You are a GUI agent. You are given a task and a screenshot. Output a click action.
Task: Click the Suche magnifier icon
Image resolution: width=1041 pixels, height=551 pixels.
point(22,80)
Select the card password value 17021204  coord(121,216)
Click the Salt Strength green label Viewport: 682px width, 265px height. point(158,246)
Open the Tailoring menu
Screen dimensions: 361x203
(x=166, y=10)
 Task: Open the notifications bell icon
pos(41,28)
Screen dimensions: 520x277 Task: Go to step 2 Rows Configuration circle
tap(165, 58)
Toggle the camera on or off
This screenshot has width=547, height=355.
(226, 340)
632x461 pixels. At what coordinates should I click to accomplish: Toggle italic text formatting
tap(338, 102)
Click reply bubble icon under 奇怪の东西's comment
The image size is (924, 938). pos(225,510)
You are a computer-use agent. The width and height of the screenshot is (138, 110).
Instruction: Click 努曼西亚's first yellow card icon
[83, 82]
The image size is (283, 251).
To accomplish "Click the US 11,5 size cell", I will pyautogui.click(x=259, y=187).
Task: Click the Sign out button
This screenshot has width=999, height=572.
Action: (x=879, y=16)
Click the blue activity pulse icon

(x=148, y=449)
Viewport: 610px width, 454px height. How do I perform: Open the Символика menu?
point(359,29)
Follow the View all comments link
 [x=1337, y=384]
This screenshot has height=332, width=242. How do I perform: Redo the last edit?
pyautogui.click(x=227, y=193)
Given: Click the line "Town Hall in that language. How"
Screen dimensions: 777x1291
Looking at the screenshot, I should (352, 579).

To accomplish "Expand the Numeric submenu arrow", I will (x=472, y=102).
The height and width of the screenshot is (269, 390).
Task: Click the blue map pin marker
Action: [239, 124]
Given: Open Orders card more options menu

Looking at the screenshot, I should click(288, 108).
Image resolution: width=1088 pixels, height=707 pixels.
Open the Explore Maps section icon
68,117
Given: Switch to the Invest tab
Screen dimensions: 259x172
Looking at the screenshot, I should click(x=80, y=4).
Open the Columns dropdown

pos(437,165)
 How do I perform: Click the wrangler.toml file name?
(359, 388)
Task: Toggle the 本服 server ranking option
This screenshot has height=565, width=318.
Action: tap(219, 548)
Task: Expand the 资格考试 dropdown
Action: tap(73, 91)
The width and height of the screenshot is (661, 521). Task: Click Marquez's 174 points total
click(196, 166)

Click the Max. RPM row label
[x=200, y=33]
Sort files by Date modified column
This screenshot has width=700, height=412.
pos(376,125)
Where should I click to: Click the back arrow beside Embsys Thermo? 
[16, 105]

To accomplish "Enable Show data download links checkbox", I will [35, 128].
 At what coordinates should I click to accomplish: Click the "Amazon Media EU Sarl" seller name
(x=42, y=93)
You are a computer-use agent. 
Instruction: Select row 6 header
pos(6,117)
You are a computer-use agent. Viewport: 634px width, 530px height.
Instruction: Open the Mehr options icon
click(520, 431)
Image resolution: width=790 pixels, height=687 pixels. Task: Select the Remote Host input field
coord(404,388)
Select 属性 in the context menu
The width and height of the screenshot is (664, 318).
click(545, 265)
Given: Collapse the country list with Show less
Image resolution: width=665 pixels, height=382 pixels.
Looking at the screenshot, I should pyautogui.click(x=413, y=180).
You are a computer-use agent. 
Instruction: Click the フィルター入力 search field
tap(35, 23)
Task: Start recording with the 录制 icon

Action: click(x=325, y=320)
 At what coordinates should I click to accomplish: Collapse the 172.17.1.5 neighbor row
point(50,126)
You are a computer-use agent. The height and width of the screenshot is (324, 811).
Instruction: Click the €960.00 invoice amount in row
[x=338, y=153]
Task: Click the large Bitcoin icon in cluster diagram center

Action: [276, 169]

-- -- --

■ **What to work on**
Return every entry verbatim.

■ **Response to this task**
You are a GUI agent. You are given a task and a screenshot. Output a click action.
Task: Click the Suche magnifier icon
Image resolution: width=1041 pixels, height=551 pixels.
point(22,80)
Select the card password value 17021204  coord(121,216)
Click the Salt Strength green label Viewport: 682px width, 265px height. point(158,246)
Open the Tailoring menu
Screen dimensions: 361x203
(x=166, y=10)
 Task: Open the notifications bell icon
pos(41,28)
Screen dimensions: 520x277 Task: Go to step 2 Rows Configuration circle
tap(165, 58)
Toggle the camera on or off
This screenshot has width=547, height=355.
(226, 340)
632x461 pixels. At what coordinates should I click to accomplish: Toggle italic text formatting
tap(338, 102)
Click reply bubble icon under 奇怪の东西's comment
The image size is (924, 938). pos(225,510)
You are a computer-use agent. The width and height of the screenshot is (138, 110).
Instruction: Click 努曼西亚's first yellow card icon
[83, 82]
The image size is (283, 251).
To accomplish "Click the US 11,5 size cell", I will pyautogui.click(x=259, y=187).
Task: Click the Sign out button
This screenshot has width=999, height=572.
Action: (x=879, y=16)
Click the blue activity pulse icon

(x=148, y=449)
Viewport: 610px width, 454px height. How do I perform: Open the Символика menu?
point(359,29)
Follow the View all comments link
 [x=1337, y=384]
This screenshot has height=332, width=242. How do I perform: Redo the last edit?
pyautogui.click(x=227, y=193)
Given: Click the line "Town Hall in that language. How"
Screen dimensions: 777x1291
Looking at the screenshot, I should (352, 579).

To accomplish "Expand the Numeric submenu arrow", I will (x=472, y=102).
The height and width of the screenshot is (269, 390).
Task: Click the blue map pin marker
Action: [239, 124]
Given: Open Orders card more options menu

Looking at the screenshot, I should click(288, 108).
Image resolution: width=1088 pixels, height=707 pixels.
Open the Explore Maps section icon
68,117
Given: Switch to the Invest tab
Screen dimensions: 259x172
Looking at the screenshot, I should click(x=80, y=4).
Open the Columns dropdown

pos(437,165)
 How do I perform: Click the wrangler.toml file name?
(359, 388)
Task: Toggle the 本服 server ranking option
This screenshot has height=565, width=318.
Action: tap(219, 548)
Task: Expand the 资格考试 dropdown
Action: tap(73, 91)
The width and height of the screenshot is (661, 521). Task: Click Marquez's 174 points total
click(196, 166)

Click the Max. RPM row label
[x=200, y=33]
Sort files by Date modified column
This screenshot has width=700, height=412.
pos(376,125)
Where should I click to: Click the back arrow beside Embsys Thermo? 
[16, 105]

To accomplish "Enable Show data download links checkbox", I will [35, 128].
 At what coordinates should I click to accomplish: Click the "Amazon Media EU Sarl" seller name
(x=42, y=93)
You are a computer-use agent. 
Instruction: Select row 6 header
pos(6,117)
You are a computer-use agent. Viewport: 634px width, 530px height.
Instruction: Open the Mehr options icon
click(520, 431)
Image resolution: width=790 pixels, height=687 pixels. Task: Select the Remote Host input field
coord(404,388)
Select 属性 in the context menu
The width and height of the screenshot is (664, 318).
click(545, 265)
Given: Collapse the country list with Show less
Image resolution: width=665 pixels, height=382 pixels.
Looking at the screenshot, I should pyautogui.click(x=413, y=180).
You are a computer-use agent. 
Instruction: Click the フィルター入力 search field
tap(35, 23)
Task: Start recording with the 录制 icon

Action: click(x=325, y=320)
 At what coordinates should I click to accomplish: Collapse the 172.17.1.5 neighbor row
point(50,126)
You are a computer-use agent. The height and width of the screenshot is (324, 811).
Instruction: Click the €960.00 invoice amount in row
[x=338, y=153]
Task: Click the large Bitcoin icon in cluster diagram center

Action: [276, 169]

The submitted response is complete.